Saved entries

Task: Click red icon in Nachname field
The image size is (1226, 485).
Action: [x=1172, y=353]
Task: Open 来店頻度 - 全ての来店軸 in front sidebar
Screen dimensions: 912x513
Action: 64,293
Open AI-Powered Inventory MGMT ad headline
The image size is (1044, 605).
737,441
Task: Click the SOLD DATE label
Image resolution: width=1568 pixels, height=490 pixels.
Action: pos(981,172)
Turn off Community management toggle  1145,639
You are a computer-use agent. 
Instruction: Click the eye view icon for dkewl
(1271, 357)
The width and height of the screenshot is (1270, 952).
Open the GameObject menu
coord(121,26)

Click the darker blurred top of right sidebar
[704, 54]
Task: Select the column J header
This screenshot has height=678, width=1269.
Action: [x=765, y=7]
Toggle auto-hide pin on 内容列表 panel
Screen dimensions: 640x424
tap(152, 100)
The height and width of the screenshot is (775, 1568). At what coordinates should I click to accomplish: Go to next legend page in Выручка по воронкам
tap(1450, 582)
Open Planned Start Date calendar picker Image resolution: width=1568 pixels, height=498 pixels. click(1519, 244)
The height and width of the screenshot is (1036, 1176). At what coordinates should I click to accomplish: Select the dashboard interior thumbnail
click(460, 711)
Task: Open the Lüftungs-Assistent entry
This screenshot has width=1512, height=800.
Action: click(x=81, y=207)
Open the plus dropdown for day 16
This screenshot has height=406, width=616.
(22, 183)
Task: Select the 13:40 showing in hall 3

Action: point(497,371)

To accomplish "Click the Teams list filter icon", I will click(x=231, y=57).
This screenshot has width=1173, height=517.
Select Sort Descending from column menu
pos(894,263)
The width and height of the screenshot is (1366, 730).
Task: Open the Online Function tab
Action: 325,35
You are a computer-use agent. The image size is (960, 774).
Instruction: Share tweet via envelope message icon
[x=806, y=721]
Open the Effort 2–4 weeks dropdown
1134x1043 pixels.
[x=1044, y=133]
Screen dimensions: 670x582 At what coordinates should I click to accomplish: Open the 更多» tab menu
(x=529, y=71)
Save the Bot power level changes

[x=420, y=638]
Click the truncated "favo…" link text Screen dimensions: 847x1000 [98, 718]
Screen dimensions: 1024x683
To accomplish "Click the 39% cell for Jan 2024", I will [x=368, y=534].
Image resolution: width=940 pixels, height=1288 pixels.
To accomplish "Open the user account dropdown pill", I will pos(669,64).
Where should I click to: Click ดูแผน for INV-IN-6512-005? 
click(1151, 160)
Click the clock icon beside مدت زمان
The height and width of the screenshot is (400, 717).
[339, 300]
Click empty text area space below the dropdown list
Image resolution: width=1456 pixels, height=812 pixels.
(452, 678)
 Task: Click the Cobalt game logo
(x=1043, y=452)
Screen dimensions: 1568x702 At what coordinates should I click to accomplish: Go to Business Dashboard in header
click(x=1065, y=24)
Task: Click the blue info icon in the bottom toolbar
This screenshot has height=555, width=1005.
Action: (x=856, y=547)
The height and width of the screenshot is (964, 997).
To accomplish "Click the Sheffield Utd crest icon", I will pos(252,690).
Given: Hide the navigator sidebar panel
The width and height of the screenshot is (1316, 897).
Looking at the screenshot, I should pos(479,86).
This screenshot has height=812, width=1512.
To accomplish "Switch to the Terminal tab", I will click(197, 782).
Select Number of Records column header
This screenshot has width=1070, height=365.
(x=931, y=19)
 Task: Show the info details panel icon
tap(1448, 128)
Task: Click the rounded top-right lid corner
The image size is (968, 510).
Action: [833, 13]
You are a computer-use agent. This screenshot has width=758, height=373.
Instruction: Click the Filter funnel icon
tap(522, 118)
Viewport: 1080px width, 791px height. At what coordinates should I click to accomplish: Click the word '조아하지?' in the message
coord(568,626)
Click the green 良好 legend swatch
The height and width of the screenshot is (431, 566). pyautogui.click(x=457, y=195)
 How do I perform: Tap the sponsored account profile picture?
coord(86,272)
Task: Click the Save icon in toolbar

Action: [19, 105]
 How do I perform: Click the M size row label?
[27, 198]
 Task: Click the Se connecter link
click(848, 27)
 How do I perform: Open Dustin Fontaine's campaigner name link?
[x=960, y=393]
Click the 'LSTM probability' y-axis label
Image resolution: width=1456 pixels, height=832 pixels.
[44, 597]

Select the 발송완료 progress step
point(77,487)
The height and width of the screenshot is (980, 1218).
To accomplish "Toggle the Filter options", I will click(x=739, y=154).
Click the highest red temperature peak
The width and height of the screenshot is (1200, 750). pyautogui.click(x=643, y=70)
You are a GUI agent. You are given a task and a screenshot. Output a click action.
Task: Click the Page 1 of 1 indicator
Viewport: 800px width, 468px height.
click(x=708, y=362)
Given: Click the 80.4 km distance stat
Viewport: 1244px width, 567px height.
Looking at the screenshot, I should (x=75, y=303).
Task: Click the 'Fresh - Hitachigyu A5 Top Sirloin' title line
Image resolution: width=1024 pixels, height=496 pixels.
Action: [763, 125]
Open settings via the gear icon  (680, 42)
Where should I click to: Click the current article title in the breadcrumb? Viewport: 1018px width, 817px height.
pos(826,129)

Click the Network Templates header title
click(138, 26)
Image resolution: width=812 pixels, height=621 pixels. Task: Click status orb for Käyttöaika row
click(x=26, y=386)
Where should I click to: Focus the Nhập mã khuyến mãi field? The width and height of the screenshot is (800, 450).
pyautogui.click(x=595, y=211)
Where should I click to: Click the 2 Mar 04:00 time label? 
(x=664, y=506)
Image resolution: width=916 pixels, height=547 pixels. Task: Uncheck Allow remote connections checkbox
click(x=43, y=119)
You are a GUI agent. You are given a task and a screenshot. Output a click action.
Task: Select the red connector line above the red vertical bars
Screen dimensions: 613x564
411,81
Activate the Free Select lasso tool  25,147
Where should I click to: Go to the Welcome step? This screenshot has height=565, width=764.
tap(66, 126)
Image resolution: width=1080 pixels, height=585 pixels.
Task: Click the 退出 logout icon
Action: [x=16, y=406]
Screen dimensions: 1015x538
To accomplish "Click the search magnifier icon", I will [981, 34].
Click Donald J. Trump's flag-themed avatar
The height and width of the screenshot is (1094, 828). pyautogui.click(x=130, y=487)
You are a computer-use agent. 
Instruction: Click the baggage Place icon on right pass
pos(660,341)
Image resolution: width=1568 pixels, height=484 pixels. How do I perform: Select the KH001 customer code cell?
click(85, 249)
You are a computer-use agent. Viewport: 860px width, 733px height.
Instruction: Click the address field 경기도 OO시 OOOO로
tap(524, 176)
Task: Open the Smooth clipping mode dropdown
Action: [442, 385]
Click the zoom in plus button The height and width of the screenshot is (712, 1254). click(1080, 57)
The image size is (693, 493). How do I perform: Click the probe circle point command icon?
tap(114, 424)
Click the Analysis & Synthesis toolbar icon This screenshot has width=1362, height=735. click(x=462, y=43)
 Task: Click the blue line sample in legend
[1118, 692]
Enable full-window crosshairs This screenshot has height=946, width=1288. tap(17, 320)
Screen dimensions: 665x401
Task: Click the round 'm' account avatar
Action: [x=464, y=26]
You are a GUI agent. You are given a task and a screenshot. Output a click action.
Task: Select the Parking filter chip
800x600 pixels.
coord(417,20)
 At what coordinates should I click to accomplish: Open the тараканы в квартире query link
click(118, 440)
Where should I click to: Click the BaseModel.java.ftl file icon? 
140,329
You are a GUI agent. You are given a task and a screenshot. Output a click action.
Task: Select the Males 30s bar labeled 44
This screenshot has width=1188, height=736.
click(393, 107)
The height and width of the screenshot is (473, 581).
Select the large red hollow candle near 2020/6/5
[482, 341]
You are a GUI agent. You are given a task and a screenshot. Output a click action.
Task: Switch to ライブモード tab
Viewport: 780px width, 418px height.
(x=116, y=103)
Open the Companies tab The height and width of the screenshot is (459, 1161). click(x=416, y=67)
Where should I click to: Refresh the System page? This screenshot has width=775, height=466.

### WHAT YOU WILL DO
Look back at the entries above. Retype the line with "The width and height of the screenshot is (1270, 952).", the line with "Task: Open the Lüftungs-Assistent entry", and all lines in between.

### RESULT FOR THIS TASK
The width and height of the screenshot is (1270, 952).
Open the GameObject menu
coord(121,26)

Click the darker blurred top of right sidebar
[704, 54]
Task: Select the column J header
This screenshot has height=678, width=1269.
Action: [x=765, y=7]
Toggle auto-hide pin on 内容列表 panel
Screen dimensions: 640x424
tap(152, 100)
The height and width of the screenshot is (775, 1568). At what coordinates should I click to accomplish: Go to next legend page in Выручка по воронкам
tap(1450, 582)
Open Planned Start Date calendar picker Image resolution: width=1568 pixels, height=498 pixels. click(1519, 244)
The height and width of the screenshot is (1036, 1176). At what coordinates should I click to accomplish: Select the dashboard interior thumbnail
click(460, 711)
Task: Open the Lüftungs-Assistent entry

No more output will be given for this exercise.